Sunday Sermon for October 9, 2022, the Twenty-eighth Sunday in Ordinary Time, Year C
Readings: 2 Kings 5:14-17; 2 Tim 2:8-13; Lk 17:11-19
In the Gospel reading today, our Lord tells the Samaritan leper who returned to thank our Lord for healing him of his leprosy, that his faith saved him. In this context, the Lord asks where the other nine were because He knew they had been healed as well. This brings up in interesting question: did the faith of the nine save them?
Ten lepers were healed; we can assume all ten went to the priest to be declared clean of their leprosy. However, only one had the charity to return to the Lord to thank Him. Jesus can heal anyone at any time, even if the person has no faith. When we ask why God works miracles, it is because He is doing it for the spiritual good of the person who is the recipient of the miracle.
Therefore, in the case of the ten lepers, all ten would have been declared clean and all ten would have been restored to their homes and their families. This is wonderful for both the lepers and their families, but this is not the only reason for their healing. The miracle was worked for their spiritual good. In other words, the physical healing was accomplished in order to bring about a spiritual healing. They should be able to recognize that God intervened in their lives to turn them away from whatever was keeping them apart from God and lead them to a closer relationship with Him.
We do not know what occurred later on, but at least in the immediate time frame, it does not appear that the other nine lepers were touched spiritually. I am sure they were grateful for the healing that took place, and they obviously understood that it was God Who healed them because they came to Jesus, not knowing that He was God, but knowing He was “from God,” to beg the favor of being healed. So, our Lord’s words to the Samaritan take on even greater significance when seen in this light.
It reminds us of what St. Paul said in the second reading: even if we are unfaithful, God is still faithful because He cannot deny Himself. Recall our Lord’s teaching when He told us that our heavenly Father allows the sun to shine on the good and the bad; He allows the rain to fall on the just and the unjust. God remains faithful, He continues to love, He continues to serve us even when we ignore, reject, or deny Him.

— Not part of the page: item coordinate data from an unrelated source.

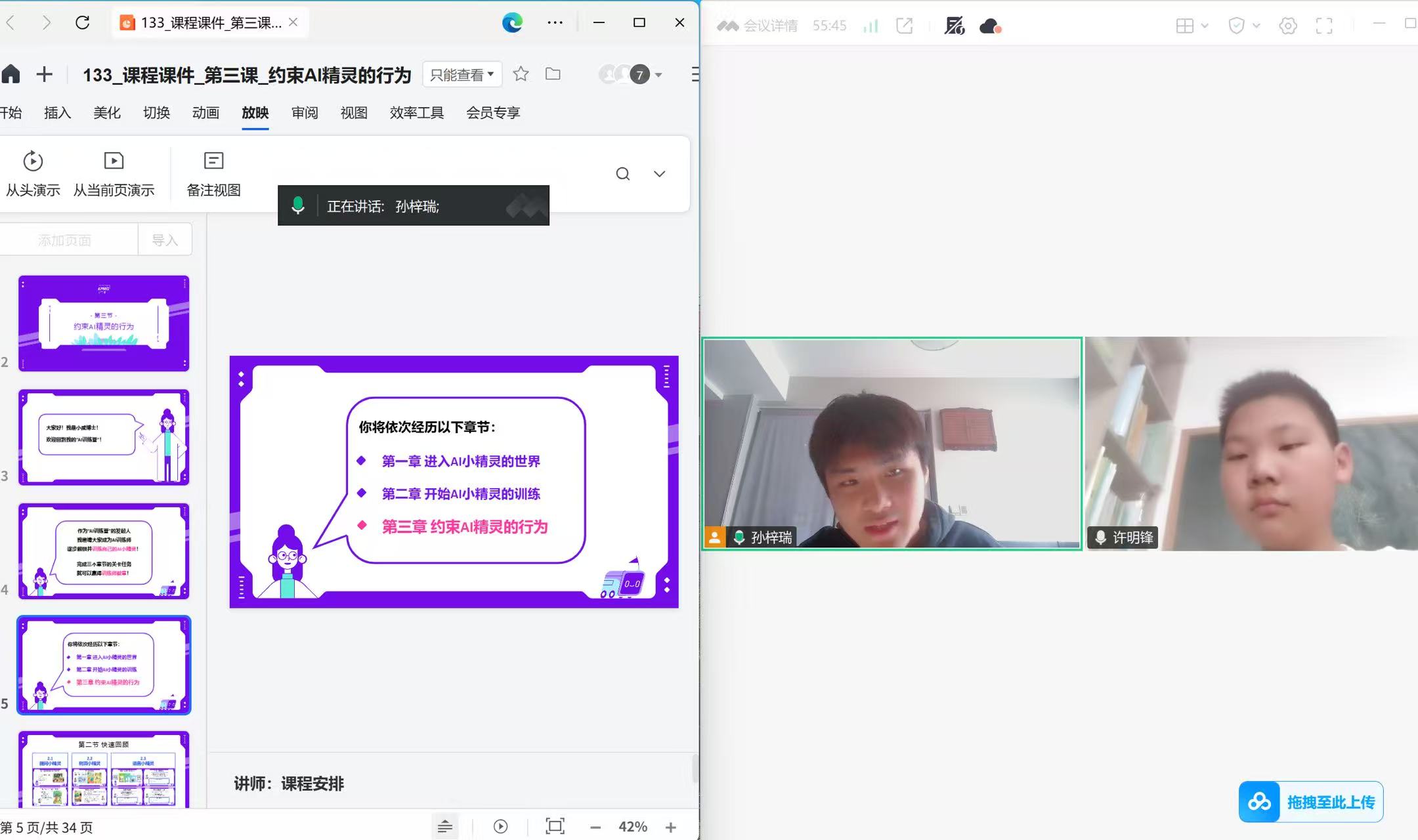Start slideshow from beginning (从头演示)
The image size is (1418, 840).
coord(33,174)
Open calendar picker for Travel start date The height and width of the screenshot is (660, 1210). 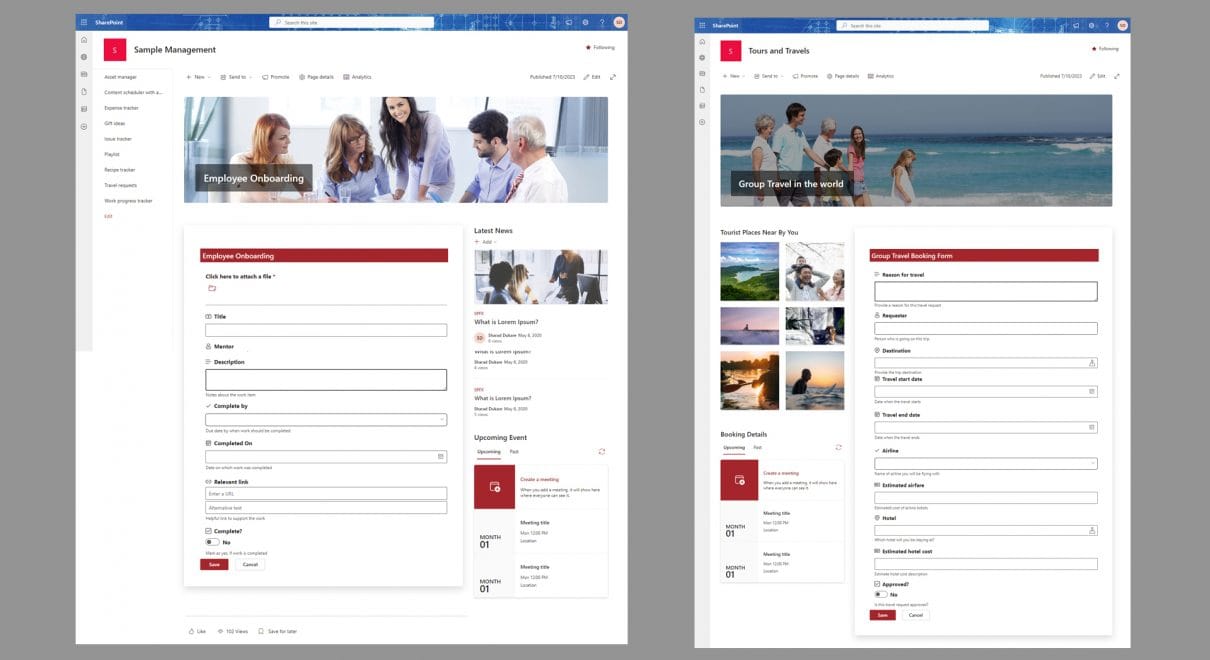click(1091, 392)
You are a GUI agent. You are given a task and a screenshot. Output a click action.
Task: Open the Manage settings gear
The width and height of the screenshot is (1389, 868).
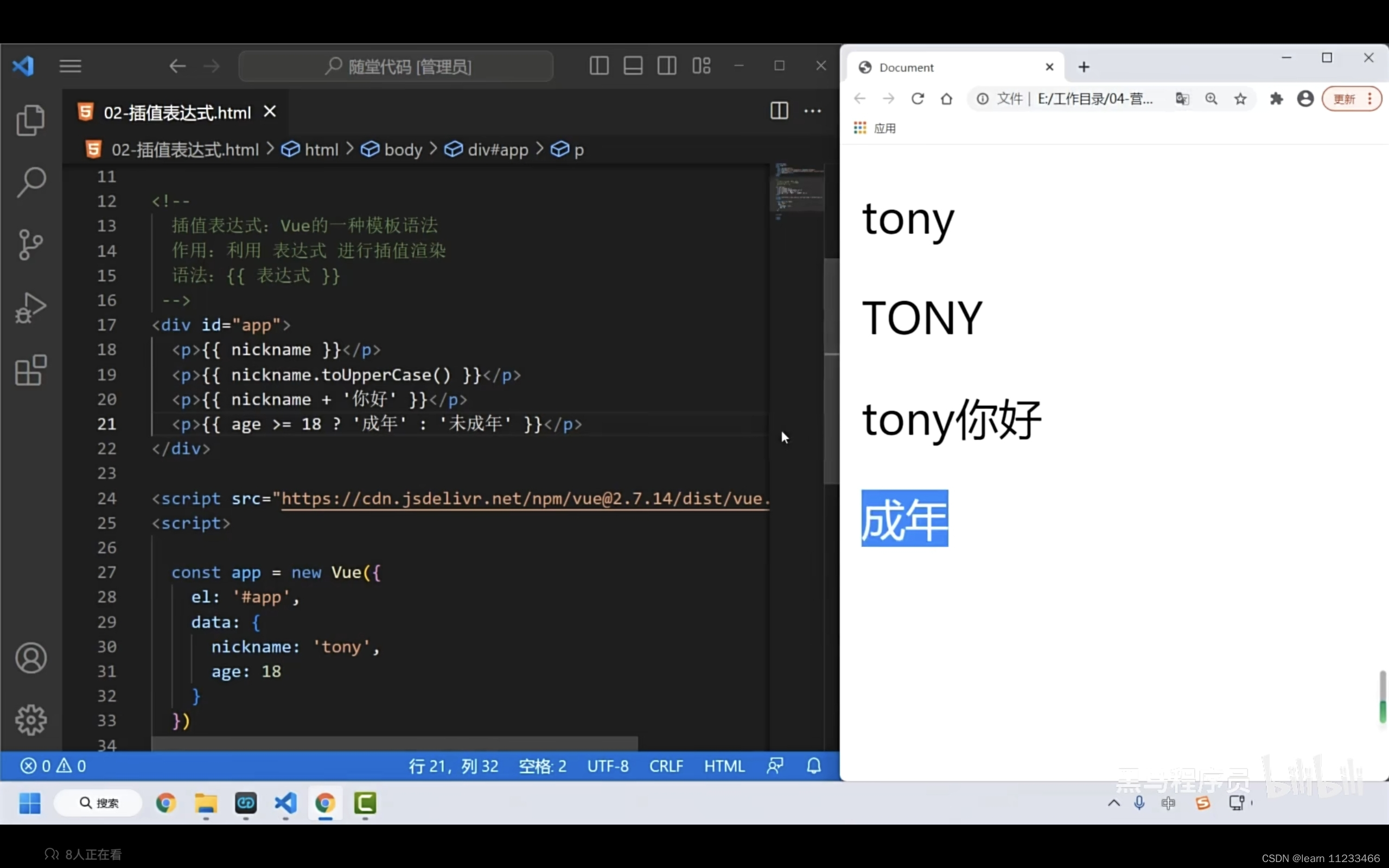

If we were more observant, we would notice that miracles are taking place all around us all the time. Some people dismiss them because they can be explained scientifically; others ignore them because they do not want to be bothered with facing reality and opening their minds and hearts to the truth. They have decided either that God does not exist or that they do not need Him, so when He does something they remain unmoved and, consequently, ungrateful.
These people are less guilty, however, than those who do believe in God. How often does God do wonderful things, but we pay little or no attention. All too frequently, perhaps because we take Him for granted or perhaps due to being spiritually oblivious, we fail to thank Him. In such cases, we are like the nine lepers who receive the goodness of the Lord, but the words “Your faith has saved you” are not applied to us.
Contrast this with another non-Jewish person we hear about in the first reading. Naaman the Syrian is healed after doing what Elisha directed him to do. Notice that Naaman did not give Elisha the credit for healing him. It is true he returned to give Elisha a gift for his healing, but he gave the credit to God. He even asked for two mule loads of dirt to take back with him so he could worship the Lord on holy ground! Naaman recognized that his healing was miraculous, he understood that the Lord God of Israel worked this miracle, he declared that there was no other God except the Lord, and he changed his life to worship the Lord and offer sacrifice to Him.
Perhaps people who believe in God have become so accustomed to miracles that we don’t see them as a very big deal whereas these pagans were more “wowed” by the miracle that happened for them. Personally, I don’t believe this to be the case. Therefore, it is necessary for us who believe to examine our own selves and ask about how we respond to God’s actions in our lives. Are we grateful? Do we strive to love Him with our whole heart, soul, and strength? Will we be numbered among those to whom our Lord will say “Your faith has saved you?”